- _WHAT TO WORK ON_
Copy out the records from their first line through the line containing "(x=231, y=539)", including both ends, with every line kept unchanged.

- _THE DATA_
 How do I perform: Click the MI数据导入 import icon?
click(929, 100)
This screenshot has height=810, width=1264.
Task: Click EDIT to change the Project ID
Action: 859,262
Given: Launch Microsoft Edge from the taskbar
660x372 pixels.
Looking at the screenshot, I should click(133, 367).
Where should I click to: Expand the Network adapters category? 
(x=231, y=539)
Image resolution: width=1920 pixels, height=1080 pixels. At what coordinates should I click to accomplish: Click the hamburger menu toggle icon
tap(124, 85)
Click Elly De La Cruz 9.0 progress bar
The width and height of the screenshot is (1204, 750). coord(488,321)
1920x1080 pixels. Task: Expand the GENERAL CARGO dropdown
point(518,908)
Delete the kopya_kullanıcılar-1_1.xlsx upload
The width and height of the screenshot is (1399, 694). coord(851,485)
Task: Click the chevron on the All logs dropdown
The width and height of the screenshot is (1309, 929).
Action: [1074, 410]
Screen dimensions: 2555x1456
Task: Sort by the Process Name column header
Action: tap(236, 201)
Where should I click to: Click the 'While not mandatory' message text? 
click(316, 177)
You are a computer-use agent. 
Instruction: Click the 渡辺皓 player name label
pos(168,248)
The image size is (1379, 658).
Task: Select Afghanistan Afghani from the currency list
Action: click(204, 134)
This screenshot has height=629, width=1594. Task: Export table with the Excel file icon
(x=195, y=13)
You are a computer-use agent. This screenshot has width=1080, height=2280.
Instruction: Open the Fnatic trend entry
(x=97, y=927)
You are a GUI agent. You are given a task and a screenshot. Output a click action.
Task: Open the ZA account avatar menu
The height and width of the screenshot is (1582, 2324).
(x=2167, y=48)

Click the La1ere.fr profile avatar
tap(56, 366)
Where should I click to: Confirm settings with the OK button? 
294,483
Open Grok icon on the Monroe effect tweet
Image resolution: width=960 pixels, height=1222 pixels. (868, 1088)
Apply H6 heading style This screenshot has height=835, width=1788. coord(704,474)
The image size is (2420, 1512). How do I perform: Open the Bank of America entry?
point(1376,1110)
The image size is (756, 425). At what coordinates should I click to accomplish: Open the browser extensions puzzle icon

- _SOLUTION TO THIS TASK_
 How do I perform: Click the MI数据导入 import icon?
click(929, 100)
This screenshot has height=810, width=1264.
Task: Click EDIT to change the Project ID
Action: 859,262
Given: Launch Microsoft Edge from the taskbar
660x372 pixels.
Looking at the screenshot, I should click(133, 367).
Where should I click to: Expand the Network adapters category? 
(x=231, y=539)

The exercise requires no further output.